The Academy of Motion Picture Arts and Sciences has suggested which movies of 2016 are the best. The result for me is that I am less interested in this Oscar cast that I have been since Driving Miss Daisy nabbed the top prize in a snoozer of a ceremony.This is a down year for me. There are many good films here, but none that I would term great. I doubt that there are any classics here, and I also don’t think that the Academy overlooked any hidden or underappreciated gems. Simply put, I think there were slim pickings in 2016.
Still, this is a
task I take on, so here is how I rank the nine nominated films, in descending
order. These are not my predictions, but my estimation of their innovation, uniquely
cinematic quality, and overall excellence. I have often stated that I follow
the Roger Ebert rule. I think the best film of a given year should make me look
at cinema differently. Only one film did that for me in 2016.
By the way, there is
one common positive element among all the nominated films this year: The acting
is really good, not just among the Oscar nominees, but throughout all the
casts. It used to be said that film is a director’s medium while the stage
belongs to actors. But this year’s crop of performances must have been hard to
pare down. Bravo to all.
So here goes.

Rows.

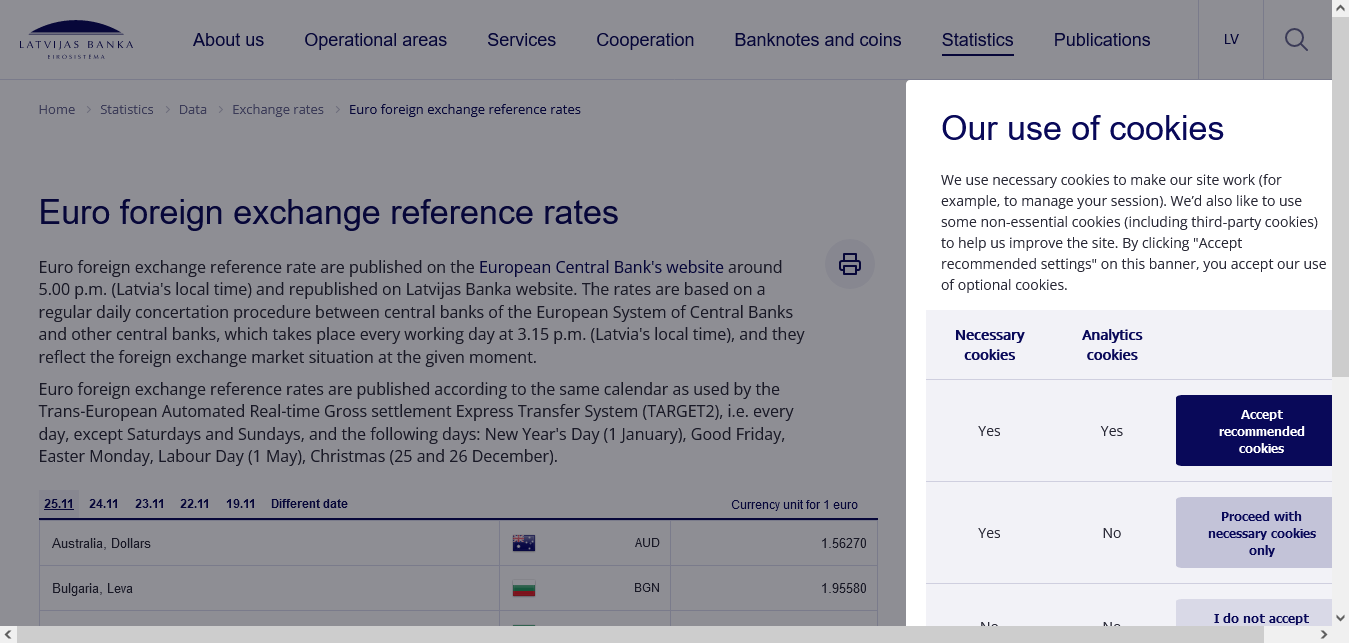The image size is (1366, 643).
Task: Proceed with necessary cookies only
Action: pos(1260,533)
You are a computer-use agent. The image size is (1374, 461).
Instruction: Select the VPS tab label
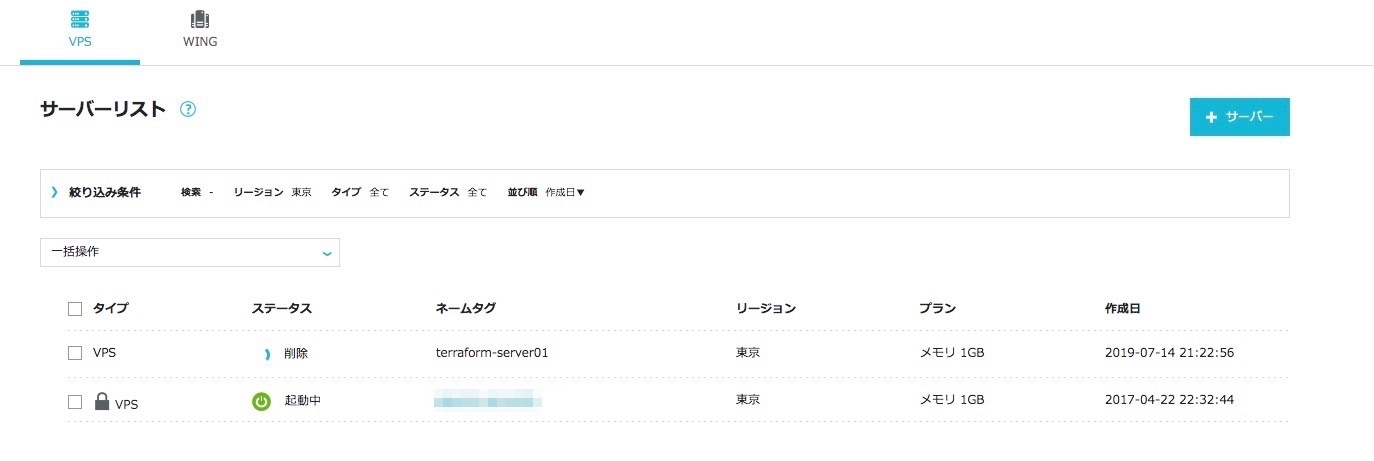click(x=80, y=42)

Exercise. Render this sentence from the Oscar ranking text above in Spanish: "I think the best film of a given year should make me look at cinema differently."

Result of this exercise. Creo que la mejor película de un año determinado debería hacerme ver el cine de otra manera.